INSTRUCTION:
Arrange the records from the start through the line containing "Looking at the screenshot, I should (x=101, y=250)." as a two-column CSV with the columns request and answer, one row per request, giving its text and its answer each as one quoted field with line breaks replaced by spaces.

SUPPLIED DATA:
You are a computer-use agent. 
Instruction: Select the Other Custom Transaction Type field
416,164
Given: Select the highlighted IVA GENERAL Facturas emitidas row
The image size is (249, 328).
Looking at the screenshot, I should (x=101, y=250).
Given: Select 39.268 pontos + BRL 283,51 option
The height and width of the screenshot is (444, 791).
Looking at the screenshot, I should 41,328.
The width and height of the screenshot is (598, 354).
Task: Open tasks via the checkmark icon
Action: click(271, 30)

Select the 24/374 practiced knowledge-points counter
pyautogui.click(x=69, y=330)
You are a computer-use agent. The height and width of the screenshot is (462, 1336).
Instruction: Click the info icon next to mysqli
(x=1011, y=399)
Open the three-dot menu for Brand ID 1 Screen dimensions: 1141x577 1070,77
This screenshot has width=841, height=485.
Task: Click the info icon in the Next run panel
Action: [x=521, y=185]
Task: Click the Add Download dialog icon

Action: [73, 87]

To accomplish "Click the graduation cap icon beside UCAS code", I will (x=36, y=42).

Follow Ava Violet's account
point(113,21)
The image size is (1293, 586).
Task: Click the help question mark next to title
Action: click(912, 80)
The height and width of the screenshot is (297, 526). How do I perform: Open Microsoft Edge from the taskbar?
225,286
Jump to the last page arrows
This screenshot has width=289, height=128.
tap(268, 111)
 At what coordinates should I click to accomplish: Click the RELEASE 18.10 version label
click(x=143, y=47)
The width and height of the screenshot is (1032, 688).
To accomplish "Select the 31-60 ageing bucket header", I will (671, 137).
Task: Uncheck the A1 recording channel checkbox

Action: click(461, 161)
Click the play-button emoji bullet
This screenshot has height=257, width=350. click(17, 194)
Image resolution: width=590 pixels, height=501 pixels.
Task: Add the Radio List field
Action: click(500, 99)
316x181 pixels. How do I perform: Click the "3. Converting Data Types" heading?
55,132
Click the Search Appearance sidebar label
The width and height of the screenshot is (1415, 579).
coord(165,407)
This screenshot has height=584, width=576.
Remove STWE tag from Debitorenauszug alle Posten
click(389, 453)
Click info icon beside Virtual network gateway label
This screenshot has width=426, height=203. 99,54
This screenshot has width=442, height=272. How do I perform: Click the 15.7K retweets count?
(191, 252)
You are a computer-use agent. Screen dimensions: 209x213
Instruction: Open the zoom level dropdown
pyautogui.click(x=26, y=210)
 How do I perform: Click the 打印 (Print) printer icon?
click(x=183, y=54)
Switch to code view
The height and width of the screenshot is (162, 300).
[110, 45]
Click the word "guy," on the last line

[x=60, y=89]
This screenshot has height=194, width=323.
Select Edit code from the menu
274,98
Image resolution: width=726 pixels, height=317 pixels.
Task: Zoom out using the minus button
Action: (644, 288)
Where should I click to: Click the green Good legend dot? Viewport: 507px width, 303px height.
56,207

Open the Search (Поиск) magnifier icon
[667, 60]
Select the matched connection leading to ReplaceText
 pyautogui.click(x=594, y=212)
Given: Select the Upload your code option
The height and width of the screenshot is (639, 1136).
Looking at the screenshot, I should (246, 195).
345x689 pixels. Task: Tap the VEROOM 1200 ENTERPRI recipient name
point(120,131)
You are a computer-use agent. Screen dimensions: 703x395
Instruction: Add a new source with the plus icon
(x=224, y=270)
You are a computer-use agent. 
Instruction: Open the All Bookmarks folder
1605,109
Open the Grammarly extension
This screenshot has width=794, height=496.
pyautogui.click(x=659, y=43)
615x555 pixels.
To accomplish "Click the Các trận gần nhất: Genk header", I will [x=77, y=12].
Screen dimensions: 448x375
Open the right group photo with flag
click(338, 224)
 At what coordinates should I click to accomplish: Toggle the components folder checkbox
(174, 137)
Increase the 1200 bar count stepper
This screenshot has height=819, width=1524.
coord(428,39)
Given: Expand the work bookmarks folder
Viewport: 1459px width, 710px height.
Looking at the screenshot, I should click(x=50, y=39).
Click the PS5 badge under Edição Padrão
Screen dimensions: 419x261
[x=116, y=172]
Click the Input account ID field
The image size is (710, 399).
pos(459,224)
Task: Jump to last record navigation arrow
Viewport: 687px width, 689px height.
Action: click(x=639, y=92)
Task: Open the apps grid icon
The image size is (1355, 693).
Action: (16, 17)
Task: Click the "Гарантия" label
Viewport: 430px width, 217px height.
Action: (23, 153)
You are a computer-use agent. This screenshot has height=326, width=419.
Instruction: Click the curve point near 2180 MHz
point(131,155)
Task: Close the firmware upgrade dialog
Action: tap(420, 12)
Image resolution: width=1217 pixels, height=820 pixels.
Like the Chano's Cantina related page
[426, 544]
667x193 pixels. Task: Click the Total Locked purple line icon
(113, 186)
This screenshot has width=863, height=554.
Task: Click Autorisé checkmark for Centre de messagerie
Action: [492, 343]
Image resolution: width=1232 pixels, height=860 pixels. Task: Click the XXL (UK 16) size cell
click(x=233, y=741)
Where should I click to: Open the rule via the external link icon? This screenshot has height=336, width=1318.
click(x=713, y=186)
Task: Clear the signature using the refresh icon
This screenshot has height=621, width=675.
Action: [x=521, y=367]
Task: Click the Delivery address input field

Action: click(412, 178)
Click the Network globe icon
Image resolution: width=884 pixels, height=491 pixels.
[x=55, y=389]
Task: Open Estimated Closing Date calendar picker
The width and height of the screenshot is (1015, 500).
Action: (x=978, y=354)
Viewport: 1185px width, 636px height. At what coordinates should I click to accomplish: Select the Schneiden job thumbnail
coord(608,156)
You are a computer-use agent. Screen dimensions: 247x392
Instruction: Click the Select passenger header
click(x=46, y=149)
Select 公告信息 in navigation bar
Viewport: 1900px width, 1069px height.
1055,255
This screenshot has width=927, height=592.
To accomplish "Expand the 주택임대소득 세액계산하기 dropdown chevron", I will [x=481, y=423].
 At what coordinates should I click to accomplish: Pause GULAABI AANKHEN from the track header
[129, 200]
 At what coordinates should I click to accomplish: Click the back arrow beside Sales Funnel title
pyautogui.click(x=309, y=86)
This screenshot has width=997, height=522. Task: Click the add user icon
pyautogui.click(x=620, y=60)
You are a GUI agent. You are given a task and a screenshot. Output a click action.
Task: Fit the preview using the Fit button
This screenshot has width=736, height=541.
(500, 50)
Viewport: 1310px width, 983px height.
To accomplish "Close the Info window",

EXPECTED ANSWER:
request,answer
"You are a computer-use agent. Instruction: Select the Other Custom Transaction Type field","416,164"
"Given: Select the highlighted IVA GENERAL Facturas emitidas row The image size is (249, 328).","Looking at the screenshot, I should (x=101, y=250)."